He sprang at her and slapped her finger out of her mouth.
“Mr. Tough Guy,” she taunted.
He grabbed her hand and twisted her arm behind her back. “You better tell me the truth, woman, or I’m gonna teach you.”
“Teach me what?” He wasn’t hurting her much. “You’re just making a tempest out of a teapot.”
When Ryder jerked her hand up, hard, a switch flipped inside her. Something familiar and intense was beginning, though it was only afternoon.
“That hurts!” she said. “Stop it!” A current of fear like a thrill went through her. But suddenly there was Bobby standing in the doorway.
“Dad,” he said, “whatcha doing to Mama?” He seemed scared but brave.
“Oh, Bobby,” she said, “we were just playing.” He looked small, just a little boy.
He brushed his forelock away from his eyes. “You said it hurts. Just now you said ‘That hurts!’ ” All innocence, he was just asking a question. He had a cold in his nose.
Ryder said threateningly, “Go back in the living room, son.”
Ryder was hurting her worse, but she wouldn’t let on in front of Bobby.

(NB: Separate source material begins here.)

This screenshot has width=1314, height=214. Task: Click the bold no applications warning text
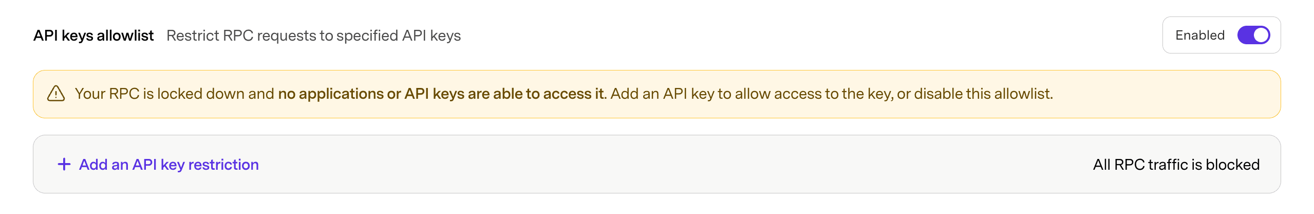[x=442, y=94]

She just said to her son, “Please, Bobby, go on.”
After the boy turned to go, the phone rang, and Ryder hurried to answer it. Then Ryder pivoted Lee around in front of him and slapped her hard across the face. “I got to go in to work,” he said.

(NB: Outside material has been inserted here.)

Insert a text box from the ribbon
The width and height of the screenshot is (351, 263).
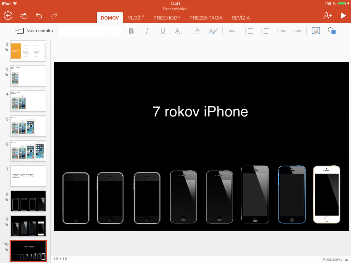point(316,31)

Then the doorbell rang, and everything sped up. While her head swiveled, she could see Bobby standing at the front door, talking to Bob Chambliss, then calling back to the kitchen, “Daddy, daddy, come quick. Mr. Chambliss says they shot the president.”
Ryder ran through the house—“Hot dog!”—out the screen door—“No lie?”—and down the steps with his friend.
“I’m going, too,” Bobby shouted back at her and ran after the men.
Unperturbed, Shirley slapped down a two of spades on the bare floor.
“What’s happened?” her little brother asked.
“I dunno. Somebody got shot.”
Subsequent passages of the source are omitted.